Phil Troy/ G. Tacitus Adamantius adamantius.magister at verizon.net
Wed May 21 20:43:44 PDT 2003


Also sprach lilinah at earthlink.net:
>For the Roman feast i'm doing in September, i'm reading through;
>-- Flower and Rosenbaum, Apicius
>-- Giacosa, A Taste of Ancient Rome
>-- Dalby and Grainger, The Classical Cookbook
>
>There are a number of sauce recipes that call for some sort of
>thickening. The original Latin appears to be "amula", given as
>"starch" in the translations, but as "cornstarch" in the recipe.
>
>Of course, i know the Romans didn't have what we call "corn" in
>America, that is, maize. Is this a case where "cornstarch" in British
>means "wheat starch" in American?
>
>And would fine white flour work? Or should i be using something else?
>
>Thanks,
>Anahita

See if you can get some wheat starch in a Chinese grocery.

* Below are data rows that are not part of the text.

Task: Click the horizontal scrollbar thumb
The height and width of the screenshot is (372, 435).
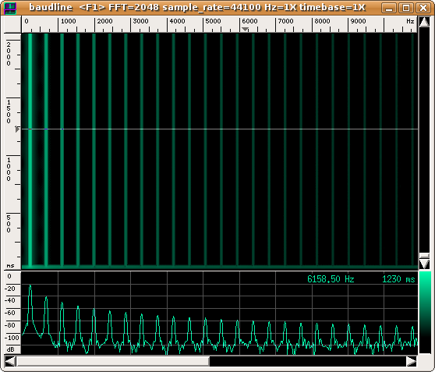Action: click(x=112, y=361)
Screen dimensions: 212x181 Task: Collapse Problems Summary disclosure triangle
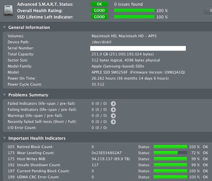[x=4, y=95]
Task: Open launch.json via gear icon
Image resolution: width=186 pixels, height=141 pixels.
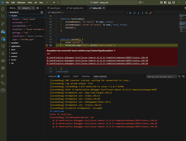Action: (x=37, y=8)
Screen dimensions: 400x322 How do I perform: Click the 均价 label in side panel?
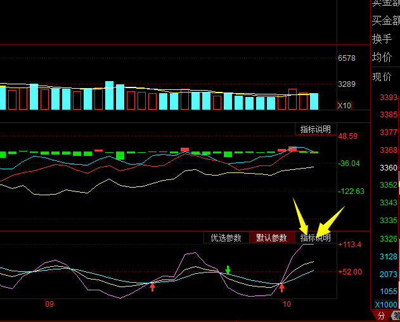(x=382, y=58)
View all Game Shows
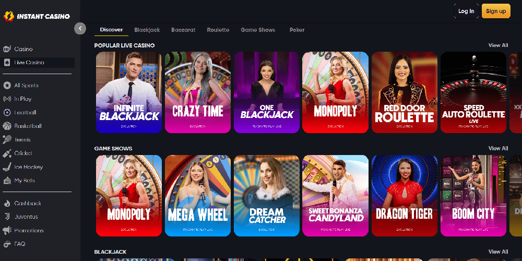The height and width of the screenshot is (261, 522). click(498, 148)
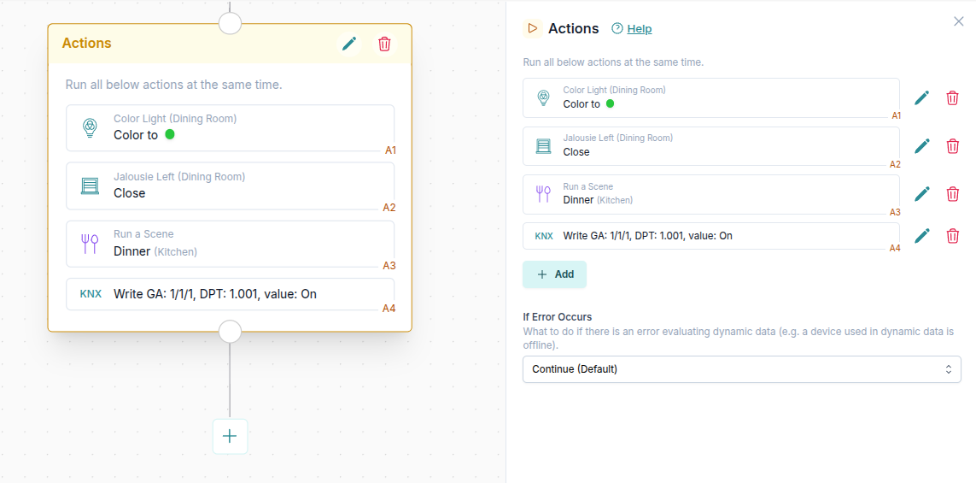
Task: Edit the Color Light action in panel
Action: pos(921,98)
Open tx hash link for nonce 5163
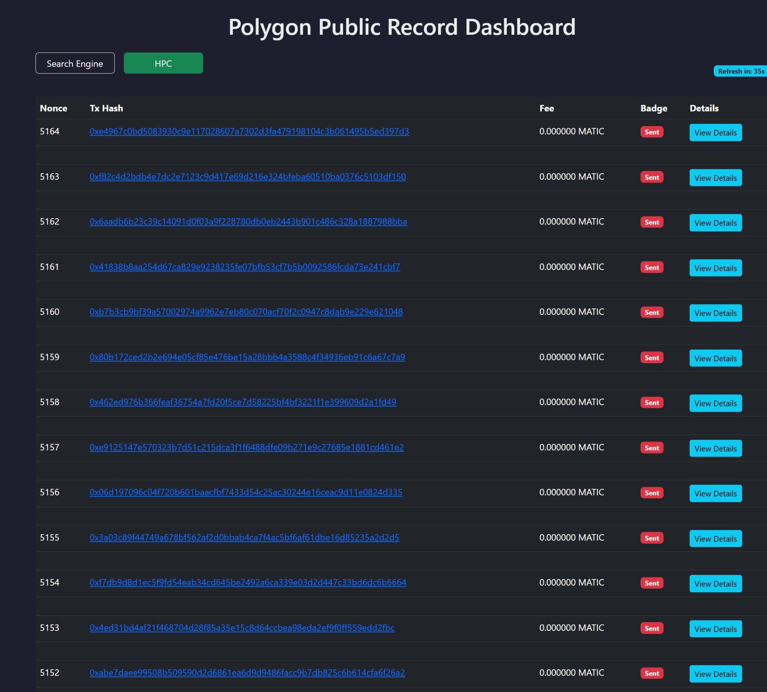767x692 pixels. coord(247,177)
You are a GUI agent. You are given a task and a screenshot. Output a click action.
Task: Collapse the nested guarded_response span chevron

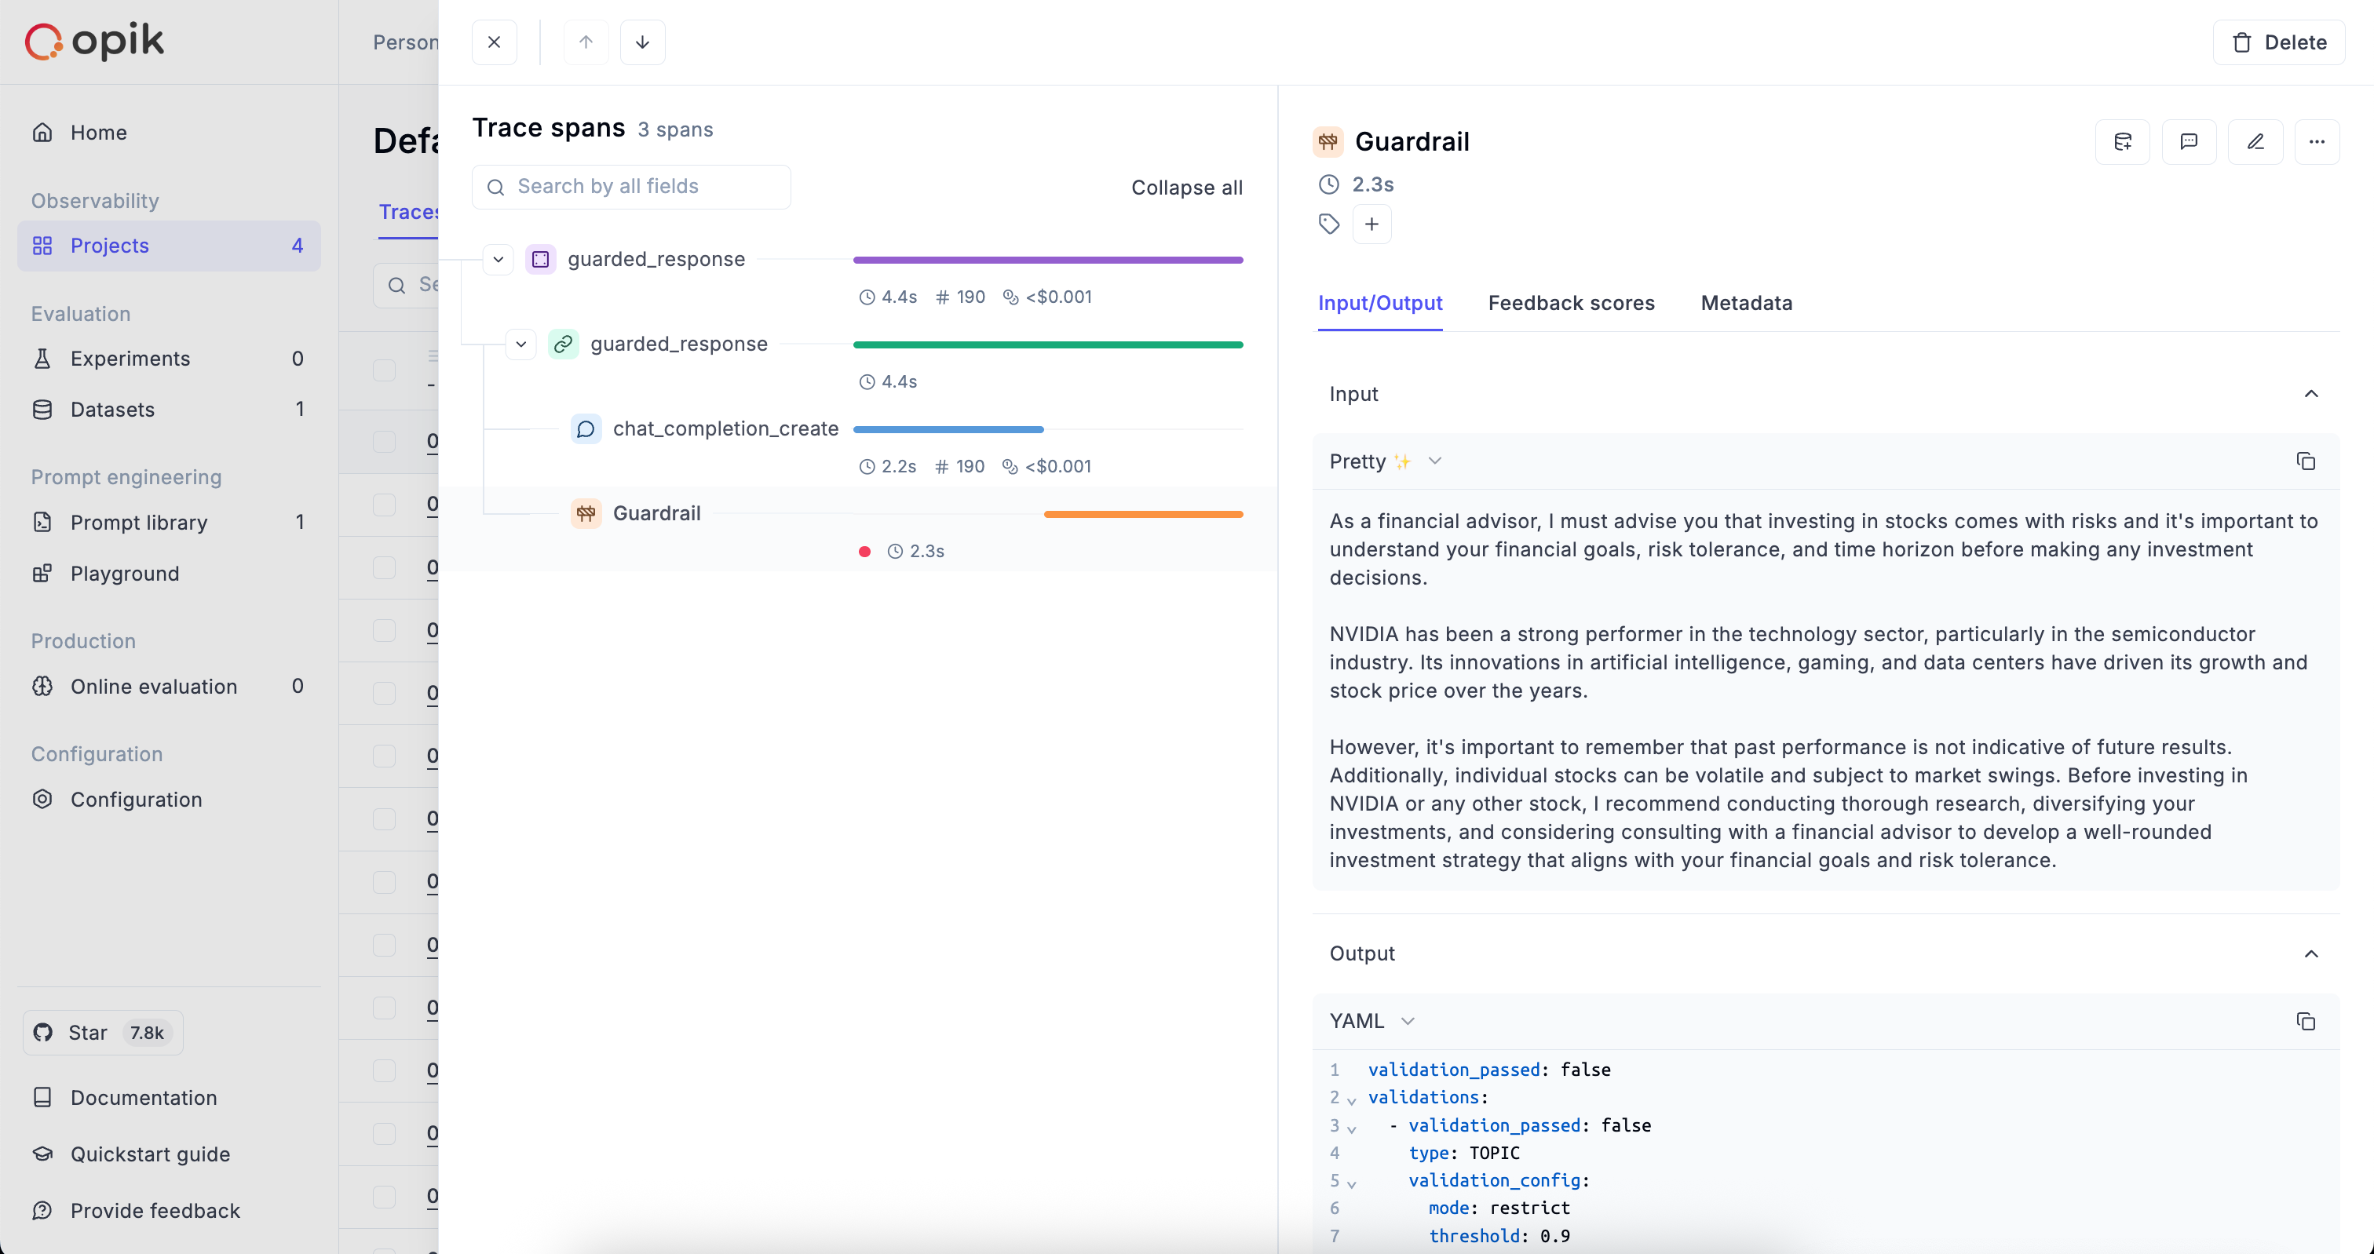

Amulum =
amydoun = wheat starch. Medieval recipes involve soaking kernels
until they burst and release starch, which separates from the
glutinous parts of the grain (to some extent), leaving a starchy
precipitate in your soaking water. You pour off the water and dry the
dregs, and grind it in a mortar.

Flower and Rosenbaum are using the term "cornflour" to mean a generic
starch, I suspect, and wheat starch could come under that heading.